5.História de doença cardiovascular: insuficiência cardíaca congestiva> padrão II da New York Heart Association (NYHA), pacientes com doença arterial coronariana ativa (aqueles com infarto do miocárdio 6 meses antes da inscrição podem ser inscritos), arritmia que requer tratamento (permite tomar betabloqueadores ou digoxina); 6. Infecções clínicas graves ativas (critérios de infecção >NCI-CTCAE 5.0 versão 2), incluindo tuberculose (avaliação clínica, incluindo história clínica, exame físico, achados de imagem e exame de TB de acordo com a prática clínica local), hepatite B (conhecido HBV Surface antígeno [HbsAg] positivo), hepatite C ou vírus da imunodeficiência humana (anticorpo HIV 1/2 positivo). Os pacientes que já tiveram infecção por HBV ou foram curados (definidos como a presença de anticorpos IgG core da hepatite B e a ausência de HBsAg) são elegíveis. Os pacientes positivos para anticorpos do vírus da hepatite C (HCV) só são elegíveis se a reação em cadeia da polimerase do RNA do HCV for negativa; 7.Pacientes com tendência a sangramento ou distúrbios de coagulação, (14 dias antes da randomização devem atender: INR está dentro da faixa normal sem o uso de anticoagulantes); 8.Nos últimos 2 anos, existem doenças autoimunes ativas que requerem tratamento sistêmico (como corticosteroides ou drogas imunossupressoras) e tratamentos alternativos relacionados (como tiroxina, insulina ou reposição fisiológica de corticosteroides para insuficiência renal ou hipofisária) são permitidos. ); 9.Aqueles que receberam vacinação viva nas 4 semanas anteriores ao início do tratamento; 10. Aqueles que sofreram de outros tumores além do câncer de pulmão de pequenas células dentro de 5 anos antes de serem incluídos neste estudo.
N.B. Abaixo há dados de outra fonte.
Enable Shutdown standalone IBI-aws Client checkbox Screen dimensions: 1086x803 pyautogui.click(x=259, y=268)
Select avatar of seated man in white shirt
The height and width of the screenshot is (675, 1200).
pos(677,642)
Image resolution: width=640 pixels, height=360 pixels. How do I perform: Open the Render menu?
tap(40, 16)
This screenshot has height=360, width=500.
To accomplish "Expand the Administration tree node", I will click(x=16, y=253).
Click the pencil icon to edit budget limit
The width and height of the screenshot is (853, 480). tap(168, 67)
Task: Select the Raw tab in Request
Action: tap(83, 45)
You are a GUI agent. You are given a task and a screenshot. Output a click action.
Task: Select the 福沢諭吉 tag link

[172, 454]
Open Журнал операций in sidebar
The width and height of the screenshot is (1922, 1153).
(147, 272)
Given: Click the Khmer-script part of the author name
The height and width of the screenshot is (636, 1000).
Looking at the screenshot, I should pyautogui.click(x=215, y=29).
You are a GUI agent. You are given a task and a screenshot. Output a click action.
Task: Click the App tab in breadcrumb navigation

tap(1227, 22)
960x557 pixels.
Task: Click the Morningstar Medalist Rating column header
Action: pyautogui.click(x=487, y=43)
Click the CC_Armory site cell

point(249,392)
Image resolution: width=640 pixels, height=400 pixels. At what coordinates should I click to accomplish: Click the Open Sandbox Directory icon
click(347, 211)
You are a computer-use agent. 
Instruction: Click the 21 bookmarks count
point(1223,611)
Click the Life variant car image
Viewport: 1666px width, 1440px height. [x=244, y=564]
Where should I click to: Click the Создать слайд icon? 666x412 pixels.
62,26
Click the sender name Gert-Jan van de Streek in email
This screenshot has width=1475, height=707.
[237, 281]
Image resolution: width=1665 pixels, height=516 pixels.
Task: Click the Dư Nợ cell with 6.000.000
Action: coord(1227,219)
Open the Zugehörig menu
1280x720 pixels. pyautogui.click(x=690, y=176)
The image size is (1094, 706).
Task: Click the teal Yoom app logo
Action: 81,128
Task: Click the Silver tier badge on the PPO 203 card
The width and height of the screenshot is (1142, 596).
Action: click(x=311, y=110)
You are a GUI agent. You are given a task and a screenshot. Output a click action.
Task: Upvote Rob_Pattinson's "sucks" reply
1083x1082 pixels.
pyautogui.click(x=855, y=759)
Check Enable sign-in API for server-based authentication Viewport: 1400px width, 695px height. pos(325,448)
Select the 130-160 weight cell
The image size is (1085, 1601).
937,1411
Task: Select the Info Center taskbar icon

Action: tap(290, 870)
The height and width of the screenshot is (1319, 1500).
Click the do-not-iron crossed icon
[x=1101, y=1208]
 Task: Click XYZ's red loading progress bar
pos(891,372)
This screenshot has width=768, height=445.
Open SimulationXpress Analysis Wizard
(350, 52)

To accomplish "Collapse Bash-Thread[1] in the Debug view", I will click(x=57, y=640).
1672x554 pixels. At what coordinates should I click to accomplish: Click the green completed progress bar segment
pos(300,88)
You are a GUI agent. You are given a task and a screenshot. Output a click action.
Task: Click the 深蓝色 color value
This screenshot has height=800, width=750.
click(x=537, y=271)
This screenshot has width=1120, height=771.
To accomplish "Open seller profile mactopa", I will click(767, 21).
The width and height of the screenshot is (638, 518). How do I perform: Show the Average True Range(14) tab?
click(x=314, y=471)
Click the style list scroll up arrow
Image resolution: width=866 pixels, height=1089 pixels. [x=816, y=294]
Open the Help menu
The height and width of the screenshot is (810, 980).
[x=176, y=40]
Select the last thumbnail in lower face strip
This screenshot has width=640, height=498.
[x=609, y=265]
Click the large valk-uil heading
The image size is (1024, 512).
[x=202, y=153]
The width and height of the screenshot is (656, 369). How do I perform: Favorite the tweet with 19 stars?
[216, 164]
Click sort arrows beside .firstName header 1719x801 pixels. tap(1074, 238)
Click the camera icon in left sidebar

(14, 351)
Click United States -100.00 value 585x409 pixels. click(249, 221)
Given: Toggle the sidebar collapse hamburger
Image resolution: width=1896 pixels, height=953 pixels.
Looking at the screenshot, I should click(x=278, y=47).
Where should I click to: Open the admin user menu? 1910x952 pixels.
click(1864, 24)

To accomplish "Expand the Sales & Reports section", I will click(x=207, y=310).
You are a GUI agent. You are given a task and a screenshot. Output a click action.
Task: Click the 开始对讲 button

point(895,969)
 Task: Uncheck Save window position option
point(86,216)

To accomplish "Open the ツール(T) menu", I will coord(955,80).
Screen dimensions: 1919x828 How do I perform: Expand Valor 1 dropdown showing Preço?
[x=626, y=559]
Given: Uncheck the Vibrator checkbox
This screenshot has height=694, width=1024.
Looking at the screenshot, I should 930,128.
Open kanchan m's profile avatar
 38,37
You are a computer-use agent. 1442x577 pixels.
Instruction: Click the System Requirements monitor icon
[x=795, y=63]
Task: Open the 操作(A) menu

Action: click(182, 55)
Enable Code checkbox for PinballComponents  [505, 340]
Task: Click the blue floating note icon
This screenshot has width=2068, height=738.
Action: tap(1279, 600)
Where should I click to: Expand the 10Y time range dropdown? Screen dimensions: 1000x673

Exceto: carcinoma cervical in situ, carcinoma basocelular curado, tumor epitelial da bexiga curado; 11. Feridas graves não cicatrizadas, úlceras ou fraturas; 12.Pacientes grávidas ou amamentando; 13.Quaisquer condições instáveis ​​podem colocar em risco a segurança dos pacientes e afetar sua adesão à pesquisa; 14. Os pesquisadores acham que é inapropriado participar deste estudo.